I dati dell’Unione europea dicono chiaramente che abbiamo raggiunto il pareggio di bilancio su base strutturale: nonostante un deficit/Pil al 3%, infatti, risultiamo sostanzialmente in pareggio perché il dato è corretto per il ciclo economico. Non serviranno dunque manovre aggiuntive, mentre ci sono paesi, come la Francia e la Spagna, che probabilmente chiederanno e otterranno il rinvio di un anno del consolidamento fiscale. C’è poi un altro motivo per cui nuove manovre sono da escludere.
Quale?
Non si possono chiedere altre manovre semplicemente perché i governi potrebbero rifiutarsi di farle. Inoltre, con un esplicito rifiuto da parte dei governi a ottemperare a nuove manovre, sarebbe a rischio la stessa costruzione europea e potrebbe nascere una crisi istituzionale estremamente grave. I tedeschi questo lo sanno e vogliono arrivare alle loro elezioni politiche, in programma a settembre, con un clima relativamente tranquillo. La previsione di base, quindi, è una sostanziale quiete fiscale per buona parte del 2013.
Lo stesso vale per Spagna e Portogallo?
Le condizioni della Spagna sono senza dubbio peggiori delle nostre, tra un deficit/Pil al 6,5% e manovre per svariate decine di miliardi di euro a cui ancora non si è venuti a capo. Lo stesso Portogallo si trova in una situazione estremamente delicata: il Paese è infatti ancora in regime di assistenza finanziaria, anche se probabilmente potrebbe tornare sui mercati già dopo l’estate.
Come si spiega allora il miglioramento dello spread della Spagna rispetto all’Italia?
Non credo che questo derivi dal fatto che gli investitori internazionali abbiano spostato i propri fondi dall’Italia alla Spagna, anche perché si tratterebbe di un gesto poco razionale. Più probabilmente, quindi, sono avvenute delle vendite sull’Italia in un momento di forte liquidità e in cui si ritiene possa esserci quella situazione di “tregua” fiscale di cui parlavamo in precedenza.
Crede sia realistico un futuro intervento della Bce?
Senza dubbio il governo spagnolo non ha alcuna intenzione di chiedere gli aiuti e senza una richiesta formale la Bce non può attivare le procedure Omt. Per quanto riguarda invece il Portogallo, lo stesso Draghi ha sottolineato di recente che un Paese, per attivare gli aiuti, deve essere tornato sul mercato, cioè deve tenere delle regolari aste di titoli pubblici.
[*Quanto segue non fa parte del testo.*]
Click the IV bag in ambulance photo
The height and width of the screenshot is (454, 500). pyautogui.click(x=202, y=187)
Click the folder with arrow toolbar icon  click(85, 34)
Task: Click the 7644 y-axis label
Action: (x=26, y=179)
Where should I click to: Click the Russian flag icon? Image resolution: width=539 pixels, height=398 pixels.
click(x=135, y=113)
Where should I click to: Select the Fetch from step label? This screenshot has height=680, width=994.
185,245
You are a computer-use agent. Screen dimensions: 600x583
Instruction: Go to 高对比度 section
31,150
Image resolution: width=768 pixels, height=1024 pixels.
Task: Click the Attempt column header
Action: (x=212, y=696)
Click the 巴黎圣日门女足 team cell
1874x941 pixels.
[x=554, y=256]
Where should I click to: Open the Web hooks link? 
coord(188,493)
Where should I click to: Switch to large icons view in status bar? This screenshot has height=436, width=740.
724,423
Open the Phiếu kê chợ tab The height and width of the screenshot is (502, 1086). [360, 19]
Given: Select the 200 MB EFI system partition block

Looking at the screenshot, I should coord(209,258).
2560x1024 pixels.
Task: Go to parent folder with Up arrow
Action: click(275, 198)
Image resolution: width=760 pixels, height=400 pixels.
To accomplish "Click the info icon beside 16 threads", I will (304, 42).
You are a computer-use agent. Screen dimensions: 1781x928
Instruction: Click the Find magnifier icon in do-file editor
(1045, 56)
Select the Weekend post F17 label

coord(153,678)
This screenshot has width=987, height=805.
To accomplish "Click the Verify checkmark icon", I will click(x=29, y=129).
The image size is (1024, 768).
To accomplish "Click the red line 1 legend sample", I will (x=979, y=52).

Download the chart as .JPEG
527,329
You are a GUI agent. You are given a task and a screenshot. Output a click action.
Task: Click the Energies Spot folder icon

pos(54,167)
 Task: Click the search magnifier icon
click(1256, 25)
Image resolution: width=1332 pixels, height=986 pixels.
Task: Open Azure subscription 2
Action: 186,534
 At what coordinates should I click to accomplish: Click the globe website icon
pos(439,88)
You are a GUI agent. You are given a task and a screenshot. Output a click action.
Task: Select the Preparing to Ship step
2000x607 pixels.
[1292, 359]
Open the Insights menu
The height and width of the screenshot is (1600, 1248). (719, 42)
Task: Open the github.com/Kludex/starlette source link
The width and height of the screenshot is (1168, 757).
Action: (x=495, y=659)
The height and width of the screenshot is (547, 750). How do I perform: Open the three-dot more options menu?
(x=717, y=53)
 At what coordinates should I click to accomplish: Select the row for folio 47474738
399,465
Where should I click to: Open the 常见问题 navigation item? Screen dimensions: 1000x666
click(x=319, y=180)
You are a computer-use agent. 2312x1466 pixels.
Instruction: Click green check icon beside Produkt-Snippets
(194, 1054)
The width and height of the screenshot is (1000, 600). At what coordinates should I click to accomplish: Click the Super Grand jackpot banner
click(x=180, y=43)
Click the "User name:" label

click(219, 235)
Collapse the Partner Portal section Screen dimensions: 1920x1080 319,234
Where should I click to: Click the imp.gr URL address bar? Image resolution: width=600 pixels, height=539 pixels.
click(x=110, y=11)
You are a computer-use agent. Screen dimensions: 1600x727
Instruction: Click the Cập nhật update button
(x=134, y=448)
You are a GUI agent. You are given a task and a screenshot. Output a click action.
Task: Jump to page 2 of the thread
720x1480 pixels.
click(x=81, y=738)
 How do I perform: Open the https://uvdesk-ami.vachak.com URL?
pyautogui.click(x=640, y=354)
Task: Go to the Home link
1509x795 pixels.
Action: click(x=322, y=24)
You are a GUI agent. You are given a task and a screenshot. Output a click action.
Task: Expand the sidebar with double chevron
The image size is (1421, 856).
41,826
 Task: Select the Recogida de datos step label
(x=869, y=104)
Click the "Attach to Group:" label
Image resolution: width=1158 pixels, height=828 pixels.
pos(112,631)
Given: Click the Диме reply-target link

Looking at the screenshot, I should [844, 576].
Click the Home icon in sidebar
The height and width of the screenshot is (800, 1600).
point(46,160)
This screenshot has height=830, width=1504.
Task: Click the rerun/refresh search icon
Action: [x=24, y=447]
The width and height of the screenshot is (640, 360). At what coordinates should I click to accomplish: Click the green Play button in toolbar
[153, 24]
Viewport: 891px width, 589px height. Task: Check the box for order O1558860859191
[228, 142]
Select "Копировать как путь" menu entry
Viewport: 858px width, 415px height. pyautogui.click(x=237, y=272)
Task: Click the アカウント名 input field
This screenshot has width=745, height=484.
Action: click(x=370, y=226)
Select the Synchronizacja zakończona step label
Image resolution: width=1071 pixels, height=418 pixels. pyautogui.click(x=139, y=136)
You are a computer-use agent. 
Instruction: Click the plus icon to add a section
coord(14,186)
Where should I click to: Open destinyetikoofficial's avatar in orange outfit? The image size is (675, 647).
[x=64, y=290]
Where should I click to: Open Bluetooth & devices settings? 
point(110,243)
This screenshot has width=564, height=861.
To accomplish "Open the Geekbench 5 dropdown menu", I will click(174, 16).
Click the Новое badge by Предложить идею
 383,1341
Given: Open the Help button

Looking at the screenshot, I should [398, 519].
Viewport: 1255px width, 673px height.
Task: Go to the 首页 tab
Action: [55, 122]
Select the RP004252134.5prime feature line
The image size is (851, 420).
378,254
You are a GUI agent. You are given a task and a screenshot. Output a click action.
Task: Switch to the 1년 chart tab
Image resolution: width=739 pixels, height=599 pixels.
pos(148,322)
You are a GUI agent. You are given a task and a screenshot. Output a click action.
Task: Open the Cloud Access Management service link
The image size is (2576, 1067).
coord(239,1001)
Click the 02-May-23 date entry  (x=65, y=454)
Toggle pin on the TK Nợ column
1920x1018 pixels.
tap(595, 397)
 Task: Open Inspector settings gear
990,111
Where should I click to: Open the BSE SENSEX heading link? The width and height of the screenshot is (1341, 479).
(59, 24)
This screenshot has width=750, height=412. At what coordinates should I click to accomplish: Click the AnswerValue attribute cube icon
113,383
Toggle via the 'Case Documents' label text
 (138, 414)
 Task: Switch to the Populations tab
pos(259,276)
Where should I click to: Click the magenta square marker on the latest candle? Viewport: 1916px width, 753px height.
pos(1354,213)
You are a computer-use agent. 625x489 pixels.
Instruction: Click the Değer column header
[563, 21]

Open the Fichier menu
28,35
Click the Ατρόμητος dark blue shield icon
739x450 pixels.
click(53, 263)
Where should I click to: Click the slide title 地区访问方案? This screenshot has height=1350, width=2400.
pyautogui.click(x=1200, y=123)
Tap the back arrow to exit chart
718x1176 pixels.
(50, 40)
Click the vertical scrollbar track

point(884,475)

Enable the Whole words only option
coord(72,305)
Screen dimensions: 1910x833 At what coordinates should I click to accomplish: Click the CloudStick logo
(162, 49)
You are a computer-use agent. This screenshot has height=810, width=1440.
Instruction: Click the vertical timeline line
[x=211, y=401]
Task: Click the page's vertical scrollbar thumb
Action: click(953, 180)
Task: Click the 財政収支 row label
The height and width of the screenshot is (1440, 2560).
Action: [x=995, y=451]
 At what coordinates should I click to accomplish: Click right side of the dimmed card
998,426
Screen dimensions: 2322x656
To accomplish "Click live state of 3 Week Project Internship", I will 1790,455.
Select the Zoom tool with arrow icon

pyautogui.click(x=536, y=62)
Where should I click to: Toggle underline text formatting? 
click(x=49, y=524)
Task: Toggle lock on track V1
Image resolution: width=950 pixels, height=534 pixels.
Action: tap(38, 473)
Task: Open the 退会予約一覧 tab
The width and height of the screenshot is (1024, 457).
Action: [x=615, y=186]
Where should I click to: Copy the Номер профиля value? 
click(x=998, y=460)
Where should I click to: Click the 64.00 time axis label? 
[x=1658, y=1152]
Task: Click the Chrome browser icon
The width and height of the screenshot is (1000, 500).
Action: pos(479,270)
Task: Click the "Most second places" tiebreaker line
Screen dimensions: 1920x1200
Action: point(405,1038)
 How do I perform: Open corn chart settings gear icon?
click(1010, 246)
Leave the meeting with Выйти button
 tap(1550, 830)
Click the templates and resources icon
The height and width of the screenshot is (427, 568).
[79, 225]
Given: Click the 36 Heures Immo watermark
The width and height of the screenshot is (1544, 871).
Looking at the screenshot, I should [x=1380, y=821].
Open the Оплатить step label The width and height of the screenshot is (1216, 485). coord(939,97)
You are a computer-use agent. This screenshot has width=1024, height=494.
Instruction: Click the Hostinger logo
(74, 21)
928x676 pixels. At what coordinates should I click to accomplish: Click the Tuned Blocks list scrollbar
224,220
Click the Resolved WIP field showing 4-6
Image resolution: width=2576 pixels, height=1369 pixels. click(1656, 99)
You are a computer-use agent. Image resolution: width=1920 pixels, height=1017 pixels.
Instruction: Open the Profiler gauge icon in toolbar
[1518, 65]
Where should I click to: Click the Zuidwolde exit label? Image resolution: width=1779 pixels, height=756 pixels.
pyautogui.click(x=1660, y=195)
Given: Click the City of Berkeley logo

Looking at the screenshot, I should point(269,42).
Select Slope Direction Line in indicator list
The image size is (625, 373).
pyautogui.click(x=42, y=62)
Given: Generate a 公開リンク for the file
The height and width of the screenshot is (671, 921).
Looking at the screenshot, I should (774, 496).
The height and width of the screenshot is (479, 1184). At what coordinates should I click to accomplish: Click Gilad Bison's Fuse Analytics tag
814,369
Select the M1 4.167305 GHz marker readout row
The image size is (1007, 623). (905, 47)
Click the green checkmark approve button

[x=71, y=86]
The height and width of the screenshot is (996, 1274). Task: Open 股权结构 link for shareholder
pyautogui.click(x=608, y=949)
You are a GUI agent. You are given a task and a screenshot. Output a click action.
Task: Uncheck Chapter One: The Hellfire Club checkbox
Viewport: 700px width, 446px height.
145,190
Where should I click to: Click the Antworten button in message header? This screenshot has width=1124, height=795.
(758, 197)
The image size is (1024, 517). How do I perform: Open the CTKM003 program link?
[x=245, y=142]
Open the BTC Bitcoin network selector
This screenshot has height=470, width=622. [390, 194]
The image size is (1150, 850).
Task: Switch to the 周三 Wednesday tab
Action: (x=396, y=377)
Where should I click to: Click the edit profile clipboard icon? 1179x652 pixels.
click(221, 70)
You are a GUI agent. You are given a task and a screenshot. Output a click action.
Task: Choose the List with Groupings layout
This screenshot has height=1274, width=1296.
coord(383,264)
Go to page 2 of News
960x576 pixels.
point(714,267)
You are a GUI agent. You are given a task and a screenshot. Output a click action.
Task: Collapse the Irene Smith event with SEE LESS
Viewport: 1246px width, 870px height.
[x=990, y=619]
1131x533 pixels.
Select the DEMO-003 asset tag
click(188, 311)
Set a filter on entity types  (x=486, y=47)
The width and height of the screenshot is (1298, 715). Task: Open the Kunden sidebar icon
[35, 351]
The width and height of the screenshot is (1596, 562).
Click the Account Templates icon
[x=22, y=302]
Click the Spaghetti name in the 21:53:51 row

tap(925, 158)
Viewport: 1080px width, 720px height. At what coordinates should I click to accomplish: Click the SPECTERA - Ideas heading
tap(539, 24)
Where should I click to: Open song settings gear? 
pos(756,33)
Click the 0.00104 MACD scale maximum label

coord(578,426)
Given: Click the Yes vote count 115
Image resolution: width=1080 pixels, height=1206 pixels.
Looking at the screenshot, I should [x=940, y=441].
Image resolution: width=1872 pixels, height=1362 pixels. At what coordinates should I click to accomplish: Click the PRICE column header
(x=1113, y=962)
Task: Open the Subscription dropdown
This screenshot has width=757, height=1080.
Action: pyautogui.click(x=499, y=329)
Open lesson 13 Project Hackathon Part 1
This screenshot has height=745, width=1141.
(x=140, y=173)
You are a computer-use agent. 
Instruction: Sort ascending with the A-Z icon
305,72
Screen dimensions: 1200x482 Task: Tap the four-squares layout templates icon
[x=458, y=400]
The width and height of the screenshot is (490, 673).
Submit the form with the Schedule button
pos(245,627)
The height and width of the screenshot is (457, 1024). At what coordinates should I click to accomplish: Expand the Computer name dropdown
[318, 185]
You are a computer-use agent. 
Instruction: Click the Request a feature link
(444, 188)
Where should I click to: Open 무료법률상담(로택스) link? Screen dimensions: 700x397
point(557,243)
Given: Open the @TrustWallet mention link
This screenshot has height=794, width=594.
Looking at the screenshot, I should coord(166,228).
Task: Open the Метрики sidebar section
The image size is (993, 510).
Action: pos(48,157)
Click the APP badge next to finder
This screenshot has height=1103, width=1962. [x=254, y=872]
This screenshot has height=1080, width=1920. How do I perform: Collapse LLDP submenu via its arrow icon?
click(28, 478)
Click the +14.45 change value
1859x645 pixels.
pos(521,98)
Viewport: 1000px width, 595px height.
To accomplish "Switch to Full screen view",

Detto questo, francamente non vedo alcuna valutazione di privilegio della Bce nei confronti di Spagna e Portogallo rispetto all’Italia.
Come mai allora l’Italia risulta al momento meno “avvantaggiata” rispetto a Spagna e Portogallo?
La grande liquidità presente sui mercati e la promessa di Draghi di intervenire (ma solo nel caso in cui ci fosse realmente bisogno e solo se i paesi lo richiederanno formalmente), fanno sì che i mercati non attacchino paesi dell’Eurozona. In secondo luogo, come dicevo, i mercati hanno previsto che il 2013 sarà un anno di tregua fiscale: sono questi elementi a permettere che il denaro si diriga in alcune circostanze su titoli ad alto rendimento, quindi spagnoli, portoghesi e italiani. Prima delle elezioni anche noi beneficiavamo di questo clima, poi interrotto con la successiva instabilità politica.
Quindi siamo instabili, ma non contagiosi?
Esatto. L’esito elettorale non ha fatto altro che “isolarci” da questo benefico flusso di liquidità, ma senza dubbio non sarà l’incertezza politica italiana a sostenere i titoli di Stato degli altri Paesi deboli.